There are some purists who would argue that the digital compression used to create a DVD creates visible artifacts that a purely analog medium, such as LaserDisc, would never have. This is true, and there are possibly moments in a given moive where the LaserDisc might look better. Over-all, however, the sheer number of lines that a DVD reproduces ensures a sharper image. Additionally, the weakness of the digital compression is also its strength: a lot of video “noise” is eliminated in a compressed video, but shows up clearly in analog.
LaserDiscs could have many of the features of a DVD — but it came at a cost. A “Standard Play” (or CAV – Constant Angular Velocity) disc had random chapter access, freeze frame pause, and frame-by-frame stepping, all like a DVD. Unfortunately you could only fit 30 minutes of video per side this way. That means a 2 hour movie came on 2 discs, requiring you to turn the disc over, halfway through each disc. More modern players, like the one I found, could flip the laser head around the disc automatically, saving you from getting up to flip it yourself.
An “Extended Play” (or CLV – Constant Linear Velocity) disc had most of its features neutered to get 60 minutes of video on each side of the disc. You could pause, but not with a freeze frame. You could skip chapters one-by-one, but you couldn’t skip from chapter 1 to chapter 11 in one jump. And there was no stepping through frames. The functionality of a CLV disc was only a little better than a VCR.

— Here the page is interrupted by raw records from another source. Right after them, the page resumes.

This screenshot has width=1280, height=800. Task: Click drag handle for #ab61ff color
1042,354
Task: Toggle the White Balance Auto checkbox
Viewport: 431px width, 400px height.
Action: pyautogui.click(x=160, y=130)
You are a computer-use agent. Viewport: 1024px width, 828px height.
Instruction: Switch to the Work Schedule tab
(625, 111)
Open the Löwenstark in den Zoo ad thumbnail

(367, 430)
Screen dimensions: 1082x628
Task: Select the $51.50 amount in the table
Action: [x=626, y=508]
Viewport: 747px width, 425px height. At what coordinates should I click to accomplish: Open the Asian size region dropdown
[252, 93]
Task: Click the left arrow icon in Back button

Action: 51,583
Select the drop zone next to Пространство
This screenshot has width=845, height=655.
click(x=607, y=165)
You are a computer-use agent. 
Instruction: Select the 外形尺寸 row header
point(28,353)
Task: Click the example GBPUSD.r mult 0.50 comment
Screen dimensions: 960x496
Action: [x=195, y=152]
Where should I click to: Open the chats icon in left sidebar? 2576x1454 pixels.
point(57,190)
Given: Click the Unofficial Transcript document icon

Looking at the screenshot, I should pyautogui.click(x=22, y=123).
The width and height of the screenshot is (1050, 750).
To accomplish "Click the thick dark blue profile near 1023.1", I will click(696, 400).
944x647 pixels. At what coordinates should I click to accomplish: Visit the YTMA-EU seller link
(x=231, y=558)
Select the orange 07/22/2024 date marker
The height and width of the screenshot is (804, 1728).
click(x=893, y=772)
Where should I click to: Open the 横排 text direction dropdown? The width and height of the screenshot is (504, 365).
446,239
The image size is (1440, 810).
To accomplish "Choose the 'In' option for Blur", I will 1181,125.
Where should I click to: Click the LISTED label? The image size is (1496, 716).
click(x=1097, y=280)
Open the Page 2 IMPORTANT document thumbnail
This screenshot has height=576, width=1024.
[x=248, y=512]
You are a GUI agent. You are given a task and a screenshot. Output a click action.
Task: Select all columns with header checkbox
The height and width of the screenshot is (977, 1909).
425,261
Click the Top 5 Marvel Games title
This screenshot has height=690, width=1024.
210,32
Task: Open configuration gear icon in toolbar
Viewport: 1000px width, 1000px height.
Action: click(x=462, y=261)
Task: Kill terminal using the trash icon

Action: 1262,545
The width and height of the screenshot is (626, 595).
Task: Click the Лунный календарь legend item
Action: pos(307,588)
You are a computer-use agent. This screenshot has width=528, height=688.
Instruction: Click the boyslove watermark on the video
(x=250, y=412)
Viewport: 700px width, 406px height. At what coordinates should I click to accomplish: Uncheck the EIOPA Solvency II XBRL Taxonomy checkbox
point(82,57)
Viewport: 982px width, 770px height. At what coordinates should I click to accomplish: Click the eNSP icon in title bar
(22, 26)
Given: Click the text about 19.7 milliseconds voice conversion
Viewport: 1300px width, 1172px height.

LaserDiscs could have director commentary on one of its audio tracks, but it couldn’t have menus like a DVD. When you put a disc in the player, it just starts playing. If you power down the player, it will forget where you left off — although I’m sure there are better players than mine that wouldn’t. Actually, lots about LaserDisc is dependent on the quality of the player. Most Standard Play features could be simulated on an Extended Play disc if your player had read-ahead memory — but those were expensive players.
Also, although there were at least 3 different surround sound encodings supported through-out the life of the LaserDisc, AC3– the digital standard most used in DVDs — wasn’t introduced until late in the game, and most players supported it with an odd RF connector that needed to be re-modulated for a AC3-capable receiver.
None of that, though, changes what was wonderful about LaserDisc. I have 7 discs in my collection now (costing from $0.99 to 4.99) and each of them feels like a work of art. Much like LPs, the box art looks magnificent with all that space for the artist to work with. LaserDiscs lent themselves to “Special Edition” versions — especially when compared to their retarded VHS competition, so movie studios went all-out including booklets and extra discs with special features on them — like DVDs now, only again, with much more space to work with. And there’s real weight to them. When you hold a LaserDisc box set, it feels like something tangible — something valuable.
That I ever thought a VHS tape was cool technology only shows my ignorance. While I was collecting my Star Wars VHS tapes — two spools of magnetized tape forcibly threaded through a head that pressed on the media to read it — real collectors had these giant shiny laser-read discs wrapped like works of art.
That this technology existed in 1976 and had no real competition until the late 90s only shows the ignorance of consumers in general. In cupboards everywhere, our cassette tapes are rotting now, their quality diminished after each time we played them, while LaserDiscs remain a beautiful and desirable media…
If anyone spots the original Star Wars Trilogy box set on LaserDisc at a garage sale or Flea Market, pick it up for me, would ya?